Epigenetic Changes Associated to Puberty
During normal peripubertal development, an increase in GnRH secretion is accompanied by reduced DNA methylation of the GnRH promoter. Another epigenetic change that appears to occur as puberty progresses is the deposition of “activating” histone marks at the promoter of the Kiss1 gene in kisspeptin neurons involved in mediating the positive feedback of estrogen on gonadotropin secretion.
Epigenetic Control of the Timing of Puberty
The epigenetic control of the timing of puberty involves lifting of a repressive tone exerted by the Polycomb group (PcG) of transcriptional silencers on the Kiss1 gene expressed in neurons of the hypothalamic arcuate nucleus (ARC), known as KNDy neurons because they produce the peptides kisspeptin, neurokinin B and dynorphin. KNDy neurons are directly involved in the control of pulsatile GnRH release, which increases in a diurnal fashion with the advent of puberty. We also observed that these changes in PcG-mediated repression are complemented by post-translational histone modifications catalyzed by, or associated with, the Trithorax group (TrxG) of transcriptional activators. The presence of both systems of epigenetic regulation in KNDy neurons suggests that a switch from epigenetic repression to activation within these neurons underlies the developmental process by which pulsatile GnRH release is first kept in check before puberty, and then increases by late juvenile development to bring about the pubertal process.
An additional layer of repressive control appears to prevent the precocious activation of the GnRH pulse generator that could result from premature loss of PcG-mediated repression or an untimely surge of TrxG-dependent transcriptional activation. This repressive effect is exerted by members of a large family of more than 800 transcriptional repressors known as zinc finger proteins (ZNFs) because they contain multiple zinc finger motifs. Studying one of these proteins, GATAD1, suggested that ZNFs may keep puberty in check by promoting the erasure of TrxG-dependent histone marks associated with gene activation. GATAD1 exerts this effect on the promoter of downstream genes required for puberty to occur (such as KISS1 and TAC3). Because this inhibitory influence decreases at puberty, it seems reasonable to conclude that once ZNF-dependent interference is lifted and PcG-mediated repression is lost, transcriptional activation can proceed unimpeded, setting in motion the pubertal process.

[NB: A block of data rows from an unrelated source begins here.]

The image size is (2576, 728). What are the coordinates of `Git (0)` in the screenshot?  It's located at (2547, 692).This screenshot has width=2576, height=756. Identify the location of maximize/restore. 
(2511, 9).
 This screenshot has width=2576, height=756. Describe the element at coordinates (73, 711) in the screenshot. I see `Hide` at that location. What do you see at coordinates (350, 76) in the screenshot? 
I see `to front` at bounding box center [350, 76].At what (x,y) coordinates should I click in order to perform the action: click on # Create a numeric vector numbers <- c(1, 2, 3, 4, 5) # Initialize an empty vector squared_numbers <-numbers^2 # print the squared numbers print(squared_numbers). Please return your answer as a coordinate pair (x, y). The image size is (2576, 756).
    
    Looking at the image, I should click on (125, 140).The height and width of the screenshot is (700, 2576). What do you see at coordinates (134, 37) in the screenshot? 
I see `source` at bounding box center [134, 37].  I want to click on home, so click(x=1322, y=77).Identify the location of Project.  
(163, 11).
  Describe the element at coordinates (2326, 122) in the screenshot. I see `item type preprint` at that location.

Though exciting, these studies represent only the initial steps in the quest to unravel the role of epigenetics in the regulation of puberty. We envision that in the near future, new studies will identify epigenetic pathways linking alterations in nutritional availability, circadian cues, and man-made environmental toxins (including endocrine disruptors) with the timing, progression, and completion of the pubertal process. Furthermore, we predict that in a not-too-distant future, alterations in epigenetic regulation will be uncovered as an underlying cause of the intractable disorders of idiopathic precocious puberty and constitutionally delayed puberty.